There is no doubt that Fox News and right wing pundits have helped paint environmentalists and progressives as elitists who are out of touch with and even opposed to the interests of working folks. But in truth, many of us in those movements have frequently played into that image by putting broader principles and goals ahead of the very folks hardest hit by changes in the economy. Think about it: How does a “Beyond Coal” campaign sound if you, your spouse or kids work in the coal mines? Especially when few have proposed, let alone developed, clear alternatives for those miners and their communities?
It is long past time for leaders and advocates in the environmental movement and in progressive political groups to put working people — especially those working the land from which we harvest our energy, food and fiber — front and center in terms of their priorities, strategies and resources. We must give equal weight not only to protecting the mountains, but to the people working the coal seams, not just to forests or fisheries, but to loggers and fishermen. What’s needed is not a dilution of our commitment to the environment or social justice, but an expansion of our strategy to include working folks and their needs and concerns as central to our efforts. Rather than celebrating the closing of a coal-fired power plant, let’s work with ACME Panel in Radford, Va., to expand its production of energy efficient building panels to the coalfields, or with MACED in Berea, Ky., to accelerate its on-bill financing program and the energy efficiency jobs it’s creating.

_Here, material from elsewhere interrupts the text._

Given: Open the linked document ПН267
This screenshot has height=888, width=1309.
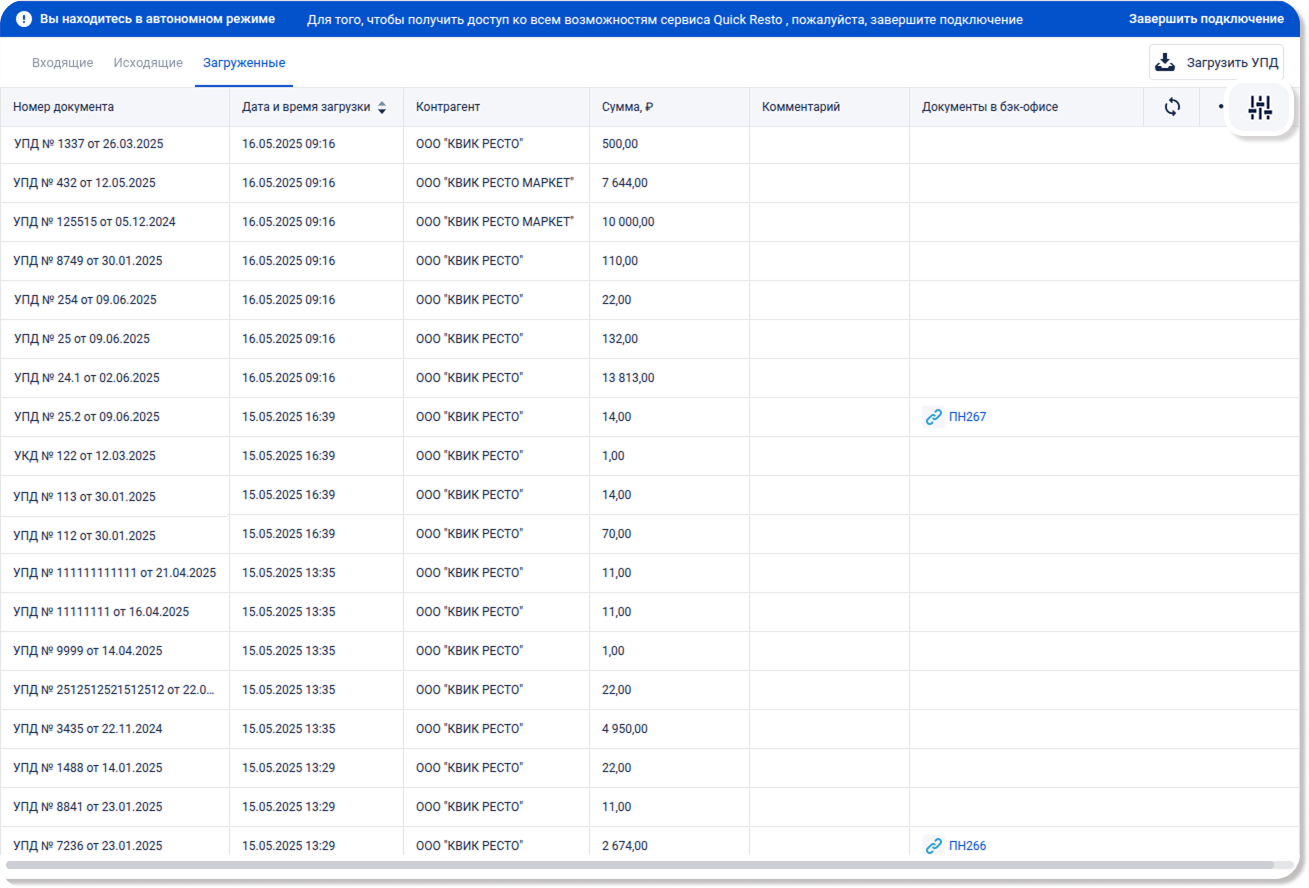Looking at the screenshot, I should click(x=967, y=417).
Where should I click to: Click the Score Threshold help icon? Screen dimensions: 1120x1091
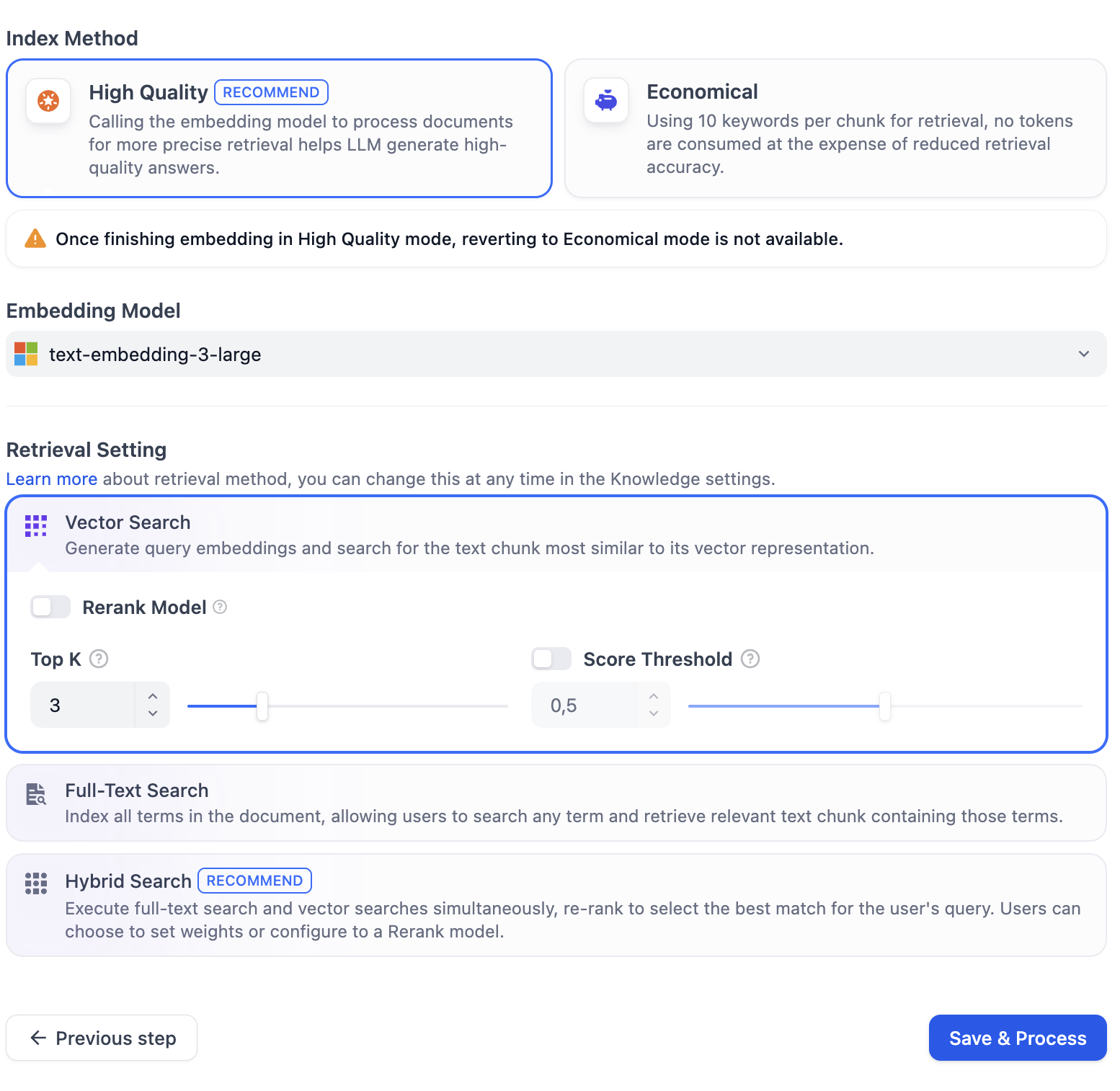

Strategy 3: Retake the debate – from the factless, feckless, well-heeled pundits and media outlets, to the next generation of community-based entrepreneurs, activists and journalists committed to the truth.
There is no question that oversimplification is an easier sell than trying to explain complex issues in 30 second soundbites. That’s why the “war on coal” messaging worked so well in our region, and why the myth that “the market is always more efficient and productive than the government” has become so widely accepted. Combined with an increasingly corporate media that has laid off the majority of its journalists and news staff, it is no wonder that our debate has become so angry and shallow. The question is, how do we retake the debate, not just to counter the worst lies, but to tell the story of the emerging new economy, the many experiments in community resilience, and the truth of who wields power?
I am not a journalist, but my own experience as a congressional candidate in 2012, and my reading of folks such as John Nichols, Robert McChesney and Joan Walsh leads me to propose two fundamental steps for retaking the debate. First, we must begin to talk less but say more, in our media efforts, our political campaigns and our conversations with our neighbors. If you’re like me, this ain’t easy! But I also now know that plenty of ordinary people want to go beyond the simplistic slogans and talk about real issues. The number of dummies and zealots out there is not insignificant. But there are far more people with plenty of smarts, looking for some respect and honest engagement.
Secondly, our efforts to retake the debate should be guided and informed by the other two broad strategies – putting working people at the center of our efforts and continually linking practice and policy. If we do this, we’ll kindle a debate based on substance and we’ll do it in a way that engages a much broader range of people. And that may just be the most important thing we can do to bring about a just and sustainable transition.
Thank you from one of the “ordinary people”.